In a signed statement, he shared the story of two interactions he had had with Ford, in which she had raised allegations of sexual assault suffered by Kavanaugh several years before his appointment to the Supreme Court.

Koegler said that he had heard Ford for the first time talking about the assault while the two kids watched their kids play together early in the summer of 2016. They were discussing the sentence inflicted on Turner when Ford revealed that she had been assaulted.

"Christine expressed her anger at Mr. Turner's lenient sentence, stating that she was especially bored because she had been assaulted in high school by a man who was now a federal judge in Washington, DC" Koegler writes.

Koegler said that this interaction with Ford was memorable because it was around the same time that Turner was sentenced to six months in prison for sexually assaulting an unconscious woman after a party. He added that the "common perception" at the time was that the sentence was "too light".

The second time Koegler said that Ford had evoked the assault, it was in an email of June 29, 2018, two days after the announcement of the resignation of Supreme Court Justice Anthony Kennedy .

Ford wrote Koegler an email telling him that the person who assaulted him was the "favorite of the president for SCOTUS," he said.

Koegler replied, "I remember you talking about him, but I do not remember his name.

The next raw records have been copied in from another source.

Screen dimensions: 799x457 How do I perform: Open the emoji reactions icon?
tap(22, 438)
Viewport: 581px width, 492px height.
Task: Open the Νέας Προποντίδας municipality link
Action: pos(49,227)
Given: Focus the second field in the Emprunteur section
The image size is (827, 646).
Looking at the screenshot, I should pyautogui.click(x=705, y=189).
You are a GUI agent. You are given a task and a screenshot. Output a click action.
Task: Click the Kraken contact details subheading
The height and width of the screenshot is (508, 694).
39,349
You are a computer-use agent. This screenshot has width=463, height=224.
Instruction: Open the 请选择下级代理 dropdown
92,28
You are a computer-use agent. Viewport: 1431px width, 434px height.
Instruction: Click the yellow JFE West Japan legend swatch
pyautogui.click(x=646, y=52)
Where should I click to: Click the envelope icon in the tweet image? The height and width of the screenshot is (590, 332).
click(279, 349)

Do not you mind telling me that I can learn more about him?

"Brett Kavanaugh," replied Ford in an email, according to Koegler.

Republicans guaranteed Kavanaugh's appointment to the Supreme Court on Friday, weeks after Ford publicly announced that Kavanaugh had sexually assaulted her when they were both teenagers.

After a controversial hearing with the testimony of Kavanaugh and Ford, the FBI opened a limited investigation into this allegation without questioning Kavanaugh or Ford.

Ford's lawyers on Friday denounced the investigation by the Senate and the FBI, calling the investigation "no thorough investigation".